* BRIEF: Write each entry out again exactly as it was given.

* DATA SHOWN:
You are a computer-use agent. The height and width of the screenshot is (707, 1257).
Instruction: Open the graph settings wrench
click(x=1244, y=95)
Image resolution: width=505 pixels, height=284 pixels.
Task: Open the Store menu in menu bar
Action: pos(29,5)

* RESPONSE:
You are a computer-use agent. The height and width of the screenshot is (707, 1257).
Instruction: Open the graph settings wrench
click(x=1244, y=95)
Image resolution: width=505 pixels, height=284 pixels.
Task: Open the Store menu in menu bar
Action: pos(29,5)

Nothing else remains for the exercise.